I'm glad to hear about the ruling.  Enforcement will be the other step.  I get so discouraged with people, greed, gluttony.  And with no thought of what happens when you take, take, take, and never give back anything?  I guess you start on something else


----------



## SeaBreeze (Mar 31, 2014)

Good news Warrigal, thanks for that!


----------



## Fern (Mar 31, 2014)

Lets' hope the Japanese abide by the ruling, but I suspect they will find a way around it. How many whales do you need for scientific purposes, to have been killing them for years and not really into eating whale meat, I can't see what their purpose is.


----------



## Warrigal (Mar 31, 2014)

This ruling only stops them from whaling in the Southern Whale sanctuary. They can still hunt whales in their own waters or they can actually do some real research. Lethal methods of research are still permitted but the court ruled that their program had very little to do with research.

The joke has been "3000 dead whales and what have we got to show for it? Five new recipes."


----------



## GDAD (Mar 31, 2014)

I am 74 & spent my childhood living on the East coast of Australia. I watched as every April, May Dolphin & whales migrate North up the coast to Queensland
where they gave birth to their young. When the Japanese started to hunt whales in the southern sanctuary they were slaying Mothers & their young. There 
was NO selective capture, just wholesale slaughter. Every year you could see less & less Females migrating to give birth.
Where I lived at MAROUBRA, there was a bay called LURLINE BAY ( in Sydney) the whales used to rest along with Dolphins, now there is hardly any.
Last year was the first year in 10 to 20 years that a whale actually came into Sydney Harbour to rest.
I FOR ONE AM ECSTATIC ABOUT THE DECISION & THANK YOU KEVIN RUDD A FORMER AUSTRALIAN PRIME MINISTER WHO 4 YEAR AGO INTRODUCE THE PAPER TO THE COURTS.


----------



## SeaBreeze (Mar 31, 2014)

I've only seen whales off the coast of Oregon, and when we vacationed in Hawaii.  It's heartbreaking to hear that they slay the mothers and their young...humans can be so cold-hearted.


----------



## Warrigal (Apr 1, 2014)

Whale watching in Hervey Bay, Queensland.

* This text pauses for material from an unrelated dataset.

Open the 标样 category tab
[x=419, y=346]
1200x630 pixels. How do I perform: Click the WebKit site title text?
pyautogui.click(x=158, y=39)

Sometimes it's a bit scary


----------



## That Guy (Apr 1, 2014)

SeaBreeze said:


> I've only seen whales off the coast .



Right where they belong.


----------



## muckferret (Apr 3, 2014)

My my dame Warrigal there you are, a senior member now hey what old mucky is on to you girl:tongue:


----------



## Warrigal (Apr 3, 2014)

Hear ye, hear ye, Tinbum. 
I'll have a bit of respect from you or I'll have you reduced to the rank of varlet.


----------



## muckferret (Apr 3, 2014)

Tinbum is it, thou has been listening to farm woman, a varlet i be all ready, and a slave to my bacon butty breakfast.

Dame indeed,   archaic or humorous an elderly or mature woman._ a matronly dame presided at the table_. but i preside at the table of Knights fair granny:king:


----------



## Jillaroo (Apr 3, 2014)

_Greetings to you Muckferret, thy presence has been missed terribly, hope you are well _


----------



## muckferret (Apr 3, 2014)

Greetings to thee fairest of maidens i have been mucking about in silverpeers good to hear from you lass keep in touch.:bigwink:


----------



## Casper (Apr 3, 2014)

_*Hey Dukey......long time no see......we've missed you.....:yes:*_


----------



## muckferret (Apr 3, 2014)

Hello young Casper love the flower red suits you.:cool2:


----------